(TEXT BLOCK begins)
Philadelphia residents expect to be able to keep their work lives separate from their other pursuits. In some contexts, such as government jobs, it is illegal for an employer to fire or retaliate against an employee for a political view that they hold. However, in the private sector employees aren't always afforded the same protection.
A recent case from another state made news last week when an activist was fired from her job at a medical technology company. She says that the company had a pattern of gender discrimination and workplace harassment, and that she was fired about two weeks after making an initial complaint to a supervisor about it.
Her attorney told reporters that in addition to being discriminated against in the workplace, that the woman was ultimately fired because of her work as a breastfeeding activist and photographer.
(TEXT BLOCK ends)
(SOURCE MATERIAL begins)
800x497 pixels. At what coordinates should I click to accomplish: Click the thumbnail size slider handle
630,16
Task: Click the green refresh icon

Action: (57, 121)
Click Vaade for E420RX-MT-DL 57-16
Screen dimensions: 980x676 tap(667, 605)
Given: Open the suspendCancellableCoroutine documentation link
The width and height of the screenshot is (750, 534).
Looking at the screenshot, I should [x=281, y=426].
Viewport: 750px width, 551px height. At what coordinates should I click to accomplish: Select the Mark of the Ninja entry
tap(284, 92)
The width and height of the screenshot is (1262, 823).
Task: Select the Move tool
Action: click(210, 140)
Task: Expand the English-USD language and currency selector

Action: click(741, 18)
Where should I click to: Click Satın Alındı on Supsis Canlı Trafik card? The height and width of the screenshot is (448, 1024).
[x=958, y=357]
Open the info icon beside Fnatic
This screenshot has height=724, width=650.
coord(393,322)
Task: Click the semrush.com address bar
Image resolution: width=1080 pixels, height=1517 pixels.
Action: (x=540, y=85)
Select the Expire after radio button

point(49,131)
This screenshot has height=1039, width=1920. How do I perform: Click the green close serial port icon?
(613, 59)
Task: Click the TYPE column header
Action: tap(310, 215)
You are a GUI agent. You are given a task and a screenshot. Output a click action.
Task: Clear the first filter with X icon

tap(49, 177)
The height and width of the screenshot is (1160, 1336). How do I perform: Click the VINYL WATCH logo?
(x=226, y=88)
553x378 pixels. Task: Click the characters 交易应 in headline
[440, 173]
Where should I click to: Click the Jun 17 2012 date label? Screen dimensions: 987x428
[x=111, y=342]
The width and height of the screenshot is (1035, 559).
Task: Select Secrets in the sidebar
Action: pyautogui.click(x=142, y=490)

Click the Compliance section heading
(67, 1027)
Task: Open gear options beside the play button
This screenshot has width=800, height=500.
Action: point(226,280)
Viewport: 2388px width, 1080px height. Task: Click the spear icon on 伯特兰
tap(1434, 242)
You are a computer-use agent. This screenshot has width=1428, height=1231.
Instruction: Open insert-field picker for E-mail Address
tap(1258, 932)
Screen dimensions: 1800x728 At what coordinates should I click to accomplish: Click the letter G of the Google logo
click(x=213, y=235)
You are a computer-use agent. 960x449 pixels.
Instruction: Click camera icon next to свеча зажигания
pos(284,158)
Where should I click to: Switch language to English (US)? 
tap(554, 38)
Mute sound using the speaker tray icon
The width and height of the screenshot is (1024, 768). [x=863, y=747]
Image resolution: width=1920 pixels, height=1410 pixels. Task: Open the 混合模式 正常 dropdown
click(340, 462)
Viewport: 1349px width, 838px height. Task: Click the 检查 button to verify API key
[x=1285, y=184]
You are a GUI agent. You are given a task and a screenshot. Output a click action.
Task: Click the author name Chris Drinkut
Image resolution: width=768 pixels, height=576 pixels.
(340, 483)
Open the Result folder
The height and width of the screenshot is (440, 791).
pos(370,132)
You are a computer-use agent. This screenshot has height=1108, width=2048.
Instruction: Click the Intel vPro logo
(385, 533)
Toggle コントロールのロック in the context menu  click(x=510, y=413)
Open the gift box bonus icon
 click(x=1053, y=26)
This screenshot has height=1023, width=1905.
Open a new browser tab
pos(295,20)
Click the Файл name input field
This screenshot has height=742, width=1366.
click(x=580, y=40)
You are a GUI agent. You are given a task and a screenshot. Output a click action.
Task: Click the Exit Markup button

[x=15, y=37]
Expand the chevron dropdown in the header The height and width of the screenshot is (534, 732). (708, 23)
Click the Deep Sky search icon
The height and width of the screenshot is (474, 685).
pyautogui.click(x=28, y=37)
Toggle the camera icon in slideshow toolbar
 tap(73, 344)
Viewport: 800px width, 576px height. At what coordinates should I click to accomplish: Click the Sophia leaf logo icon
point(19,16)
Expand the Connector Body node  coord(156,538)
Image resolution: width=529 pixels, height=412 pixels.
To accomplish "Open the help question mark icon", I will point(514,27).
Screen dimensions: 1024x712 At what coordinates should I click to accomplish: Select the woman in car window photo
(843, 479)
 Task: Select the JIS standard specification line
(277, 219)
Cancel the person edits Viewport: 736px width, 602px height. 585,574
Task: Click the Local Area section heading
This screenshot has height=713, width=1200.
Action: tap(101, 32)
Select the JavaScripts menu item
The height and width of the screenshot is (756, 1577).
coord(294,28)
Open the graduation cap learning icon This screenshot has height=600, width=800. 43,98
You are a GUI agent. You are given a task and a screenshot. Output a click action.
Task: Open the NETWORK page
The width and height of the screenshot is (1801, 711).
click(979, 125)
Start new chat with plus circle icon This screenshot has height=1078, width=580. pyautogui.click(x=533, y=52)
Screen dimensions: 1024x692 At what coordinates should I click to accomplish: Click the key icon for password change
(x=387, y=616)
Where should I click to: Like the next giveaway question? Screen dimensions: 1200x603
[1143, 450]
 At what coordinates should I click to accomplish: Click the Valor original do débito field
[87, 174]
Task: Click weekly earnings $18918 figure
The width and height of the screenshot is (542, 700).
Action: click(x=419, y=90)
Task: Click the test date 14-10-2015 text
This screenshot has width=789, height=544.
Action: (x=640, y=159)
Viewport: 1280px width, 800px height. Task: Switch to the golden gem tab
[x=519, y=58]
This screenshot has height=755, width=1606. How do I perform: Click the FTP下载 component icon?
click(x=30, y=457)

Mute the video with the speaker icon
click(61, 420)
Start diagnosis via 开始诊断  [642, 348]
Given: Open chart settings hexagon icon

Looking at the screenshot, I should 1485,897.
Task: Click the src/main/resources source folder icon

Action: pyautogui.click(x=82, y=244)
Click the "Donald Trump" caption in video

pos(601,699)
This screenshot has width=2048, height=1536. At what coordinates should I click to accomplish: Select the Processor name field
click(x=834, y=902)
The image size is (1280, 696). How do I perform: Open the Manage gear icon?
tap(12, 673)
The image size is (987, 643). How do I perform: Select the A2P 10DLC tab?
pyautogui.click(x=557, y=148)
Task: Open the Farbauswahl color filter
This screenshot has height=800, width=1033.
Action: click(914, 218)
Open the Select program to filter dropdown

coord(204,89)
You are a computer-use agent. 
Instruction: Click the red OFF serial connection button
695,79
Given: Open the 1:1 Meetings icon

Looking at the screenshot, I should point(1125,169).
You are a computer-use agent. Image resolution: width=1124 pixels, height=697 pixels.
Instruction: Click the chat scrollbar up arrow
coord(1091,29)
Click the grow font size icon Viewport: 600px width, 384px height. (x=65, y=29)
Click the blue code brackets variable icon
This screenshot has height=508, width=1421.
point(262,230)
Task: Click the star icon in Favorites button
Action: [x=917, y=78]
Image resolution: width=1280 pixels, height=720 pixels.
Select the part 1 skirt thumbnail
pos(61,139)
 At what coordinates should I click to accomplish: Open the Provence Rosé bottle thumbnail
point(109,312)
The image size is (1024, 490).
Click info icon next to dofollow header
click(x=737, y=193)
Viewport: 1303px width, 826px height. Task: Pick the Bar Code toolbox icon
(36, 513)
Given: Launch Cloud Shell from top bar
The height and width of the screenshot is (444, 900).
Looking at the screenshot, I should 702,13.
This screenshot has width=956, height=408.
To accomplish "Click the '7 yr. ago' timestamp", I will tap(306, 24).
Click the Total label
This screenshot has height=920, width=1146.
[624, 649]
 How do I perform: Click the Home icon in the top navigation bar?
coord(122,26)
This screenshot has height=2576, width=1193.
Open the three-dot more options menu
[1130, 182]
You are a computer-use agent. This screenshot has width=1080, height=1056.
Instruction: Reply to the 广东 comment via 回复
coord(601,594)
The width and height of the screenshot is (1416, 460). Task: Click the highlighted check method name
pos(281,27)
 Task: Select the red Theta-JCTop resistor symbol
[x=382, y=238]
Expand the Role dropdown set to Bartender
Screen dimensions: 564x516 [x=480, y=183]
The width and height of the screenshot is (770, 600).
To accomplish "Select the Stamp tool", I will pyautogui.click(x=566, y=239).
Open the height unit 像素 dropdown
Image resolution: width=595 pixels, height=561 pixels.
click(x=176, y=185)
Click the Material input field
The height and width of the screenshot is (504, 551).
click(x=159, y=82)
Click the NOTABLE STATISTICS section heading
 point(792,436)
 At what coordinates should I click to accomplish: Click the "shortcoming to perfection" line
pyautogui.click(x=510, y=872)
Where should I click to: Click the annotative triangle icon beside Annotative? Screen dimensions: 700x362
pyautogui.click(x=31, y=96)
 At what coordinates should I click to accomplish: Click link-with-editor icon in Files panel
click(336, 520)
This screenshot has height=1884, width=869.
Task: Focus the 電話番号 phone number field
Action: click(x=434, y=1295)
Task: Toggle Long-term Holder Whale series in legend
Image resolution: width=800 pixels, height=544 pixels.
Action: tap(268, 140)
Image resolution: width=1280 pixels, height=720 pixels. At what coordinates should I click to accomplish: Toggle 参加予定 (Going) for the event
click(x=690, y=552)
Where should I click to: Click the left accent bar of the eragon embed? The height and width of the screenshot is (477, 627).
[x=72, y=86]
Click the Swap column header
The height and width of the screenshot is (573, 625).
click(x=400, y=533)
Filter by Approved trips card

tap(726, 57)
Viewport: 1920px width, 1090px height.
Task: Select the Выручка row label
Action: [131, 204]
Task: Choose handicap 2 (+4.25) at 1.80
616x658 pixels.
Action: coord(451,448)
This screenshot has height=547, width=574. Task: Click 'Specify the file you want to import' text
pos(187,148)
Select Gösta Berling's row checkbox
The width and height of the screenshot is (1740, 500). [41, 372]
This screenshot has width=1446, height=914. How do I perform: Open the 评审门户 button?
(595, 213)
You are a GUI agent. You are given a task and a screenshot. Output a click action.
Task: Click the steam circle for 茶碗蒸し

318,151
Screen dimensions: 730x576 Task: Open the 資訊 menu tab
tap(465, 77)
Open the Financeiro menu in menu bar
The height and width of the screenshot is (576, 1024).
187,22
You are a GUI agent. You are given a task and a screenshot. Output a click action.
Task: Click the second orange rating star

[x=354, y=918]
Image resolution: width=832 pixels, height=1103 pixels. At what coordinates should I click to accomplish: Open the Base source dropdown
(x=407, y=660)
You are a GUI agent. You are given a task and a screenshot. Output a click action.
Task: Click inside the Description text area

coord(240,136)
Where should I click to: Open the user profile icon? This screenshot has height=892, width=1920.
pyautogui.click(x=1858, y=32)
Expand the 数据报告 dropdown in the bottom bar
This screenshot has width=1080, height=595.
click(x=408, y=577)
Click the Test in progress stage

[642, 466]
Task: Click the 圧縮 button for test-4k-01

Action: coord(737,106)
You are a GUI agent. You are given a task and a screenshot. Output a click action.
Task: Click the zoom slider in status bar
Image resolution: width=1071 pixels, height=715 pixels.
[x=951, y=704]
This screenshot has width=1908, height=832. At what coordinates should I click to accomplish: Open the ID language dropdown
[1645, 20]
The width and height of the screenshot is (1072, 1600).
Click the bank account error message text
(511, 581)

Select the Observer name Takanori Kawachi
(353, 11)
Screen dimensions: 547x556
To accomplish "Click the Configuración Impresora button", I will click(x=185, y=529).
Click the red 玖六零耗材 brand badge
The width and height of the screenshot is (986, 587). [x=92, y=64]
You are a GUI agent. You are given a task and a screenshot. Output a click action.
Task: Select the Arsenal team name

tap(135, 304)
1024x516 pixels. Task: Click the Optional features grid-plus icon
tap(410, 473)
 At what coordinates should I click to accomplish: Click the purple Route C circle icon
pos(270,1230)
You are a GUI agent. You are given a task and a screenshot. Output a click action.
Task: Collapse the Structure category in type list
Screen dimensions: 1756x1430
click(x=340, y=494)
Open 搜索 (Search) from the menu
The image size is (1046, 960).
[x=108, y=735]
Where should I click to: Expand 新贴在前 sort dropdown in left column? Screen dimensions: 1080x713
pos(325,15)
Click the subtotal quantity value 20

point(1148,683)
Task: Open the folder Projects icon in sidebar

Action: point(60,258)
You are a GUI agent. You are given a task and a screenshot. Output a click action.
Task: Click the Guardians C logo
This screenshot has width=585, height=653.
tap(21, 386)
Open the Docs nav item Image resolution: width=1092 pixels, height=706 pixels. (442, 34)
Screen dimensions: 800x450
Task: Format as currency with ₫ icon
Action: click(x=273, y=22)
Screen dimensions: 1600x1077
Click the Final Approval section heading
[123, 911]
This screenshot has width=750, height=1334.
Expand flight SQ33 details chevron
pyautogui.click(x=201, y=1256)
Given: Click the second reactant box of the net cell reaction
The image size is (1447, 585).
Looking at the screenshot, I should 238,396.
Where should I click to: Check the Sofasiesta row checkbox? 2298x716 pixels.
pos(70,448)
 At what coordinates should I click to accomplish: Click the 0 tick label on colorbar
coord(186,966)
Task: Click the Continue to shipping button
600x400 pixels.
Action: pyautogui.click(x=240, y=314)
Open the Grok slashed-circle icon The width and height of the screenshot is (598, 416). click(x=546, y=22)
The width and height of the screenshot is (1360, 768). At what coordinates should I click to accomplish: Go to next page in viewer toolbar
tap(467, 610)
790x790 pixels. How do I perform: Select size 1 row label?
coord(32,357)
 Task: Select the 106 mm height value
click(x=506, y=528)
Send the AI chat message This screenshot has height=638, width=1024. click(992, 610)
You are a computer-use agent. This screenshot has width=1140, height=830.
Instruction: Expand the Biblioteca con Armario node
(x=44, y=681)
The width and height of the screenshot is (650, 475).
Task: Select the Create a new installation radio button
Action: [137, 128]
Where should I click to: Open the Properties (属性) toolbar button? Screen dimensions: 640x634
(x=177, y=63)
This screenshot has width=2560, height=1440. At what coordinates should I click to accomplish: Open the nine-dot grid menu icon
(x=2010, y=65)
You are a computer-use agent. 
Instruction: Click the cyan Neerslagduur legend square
(SOURCE MATERIAL ends)
* [THINGS TO DO]:
**1.** In the passage about the fired activist, how long after her initial complaint to a supervisor was she fired?
**2.** Please carry on the passage about the fired activist from the point where it stops.
The rows play no part in this.

* [ANSWERS FOR THIS EXERCISE]:
**1.** About two weeks.

**2.**
A photo she took became famous earlier this year because it depicted two service members breast-feeding in their uniforms. The military took disciplinary action against the women, saying that no members of the military can wear a uniform while promoting a cause, selling something, or pushing an ideology. Since that policy is strictly enforced across the ideological spectrum, it is unlikely that those women have a claim against the military for discrimination.
The activist's former employer says that she was fired for reasons not related to her ideology.
The woman says that when she initially spoke with a supervisor about the harassment and discrimination issues in the office, he told her not to file a formal complaint and that she was fired shortly after that. The woman's attorney said that they are considering pursuing a lawsuit against her former employer for gender discrimination.